### Things to do:
a. From the article on rising ADHD diagnosis rates, copy the passage between "More than one" and "Control and Prevention.", inclusive, and replace "schoolchildren" with "students".
b. Translate this sentence from the article on rising ADHD diagnosis rates into Spanish: "In Canada, the cutoff date for entry into kindergarten or first grade is Dec. 31, so children born in December are usually the youngest in their grade."

[[ Selected excerpt open ]]

ADHD Diagnosis Rates Rise To 11% Of U.S. Children: Is Attention Deficit Disorder Being Misdiagnosed?
More than one in 10 schoolchildren in the U.S., including one in five high school boys, has been diagnosed with attention deficit hyperactivity disorder, or ADHD, according to the U.S. Centers for Disease Control and Prevention.
The 6.4 million children between ages 4 and 17 diagnosed with ADHD is a 16 percent increase since 2007 and a 53 percent increase since 2003, according to the New York Times.
“Those are astronomical numbers. I’m floored,” Yale School of Medicine pediatric neurologist William Graf told the Times. “Mild symptoms are being diagnosed so readily, which goes well beyond the disorder and beyond the zone of ambiguity to pure enhancement of children who are otherwise healthy.”
The CDC also found that around two-thirds of the kids diagnosed with ADHD also receive medication like Adderall or Ritalin. While ADHD medication can improve a child’s attention and concentration, such stimulants can come with side effects like nervousness, insomnia, weight loss and lower blood pressure. Adderall and Ritalin have also been tied to psychotic episodes and can potentially be abused -- both medications affect the same dopamine pathways in the brain as methamphetamines and cocaine (though Ritalin’s effects on the brain are much more measured than Adderall).
Are children becoming more and more restless and inattentive? Or is the rise in ADHD diagnoses the result of diagnostic practices that seem to catch more children these days. Are doctors catching more kids that need treatment, or are we pathologizing childhood behavior that deviates from the “neurotypical” norm? (Similar questions are posed by the increasing rate of autism diagnoses in children.)
Since there’s no blood test or other firm marker for ADHD, diagnosing a child requires him or her to fit several criteria. The most commonly used guidelines now, outlined in the American Psychiatric Association’s Diagnostic and Statistical Manual-IV, have a five-point checklist for diagnosing ADHD. Primarily, the child must have been exhibiting six or more symptoms of inattention or hyperactivity for at least six months. But it can be hard to distinguish between these diagnostic criteria (“often does not seem to listen when spoken to directly”; “often gets up from seat when remaining in seat is expected”) and the restlessness of childhood.
“There’s a tremendous push where if the kid’s behavior is thought to be quote-unquote abnormal -- if they’re not sitting quietly at their desk -- that’s pathological, instead of just childhood,” Harvard Medical School professor Jerome Groopman told the Times.
The new edition of the DSM, coming out this year, is also changing the diagnostic criteria in a way that some critics have said makes it easier for kids to be labeled ADHD.
But by either diagnostic standard, there is scientific evidence showing that other factors besides a child’s behavior can play a role in whether he or she is deemed hyperactive or inattentive.
Numerous studies have shown that kids that are the youngest in their grade are more likely to be diagnosed with ADHD – something called the “relative age effect.” A younger child may seem more hyperactive or inattentive compared to the other kids in his grade because he’s at a different developmental stage.
One recent paper from University of British Columbia researchers published in the Canadian Medical Association Journal examined the medical records of more than 930,000 children, looking for evidence of a relative age effect in ADHD diagnoses. In Canada, the cutoff date for entry into kindergarten or first grade is Dec. 31, so children born in December are usually the youngest in their grade.
The findings were striking -- boys born in December were 30 percent more likely to be diagnosed than boys in January; girls born in December were 70 percent more likely to be given an ADHD diagnosis than girls born in January.
Also, December-born boys and girls were 41 percent and 77 percent more likely, respectively, to have a prescription for ADHD medication than their January-born peers.
“Our data underscore the dimensional and developmental nature of the symptoms of ADHD and the impact of contextual expectations on the likelihood of the diagnosis being made,” the authors wrote. “It is possible that closer consideration of a child’s behavior in multiple contexts, including those outside of school, may lessen the risk of unnecessary diagnosis when assessing children for ADHD.”

[[ Selected excerpt closed ]]
[[ Data to examine open ]]

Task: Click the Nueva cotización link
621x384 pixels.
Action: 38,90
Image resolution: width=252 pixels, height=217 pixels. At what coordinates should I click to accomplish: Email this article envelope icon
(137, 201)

[[ Data to examine closed ]]

### Responses for each task:
a.
More than one in 10 students in the U.S., including one in five high school boys, has been diagnosed with attention deficit hyperactivity disorder, or ADHD, according to the U.S. Centers for Disease Control and Prevention.

b. En Canadá, la fecha límite para ingresar al jardín de infancia o a primer grado es el 31 de diciembre, por lo que los niños nacidos en diciembre suelen ser los más jóvenes de su grado.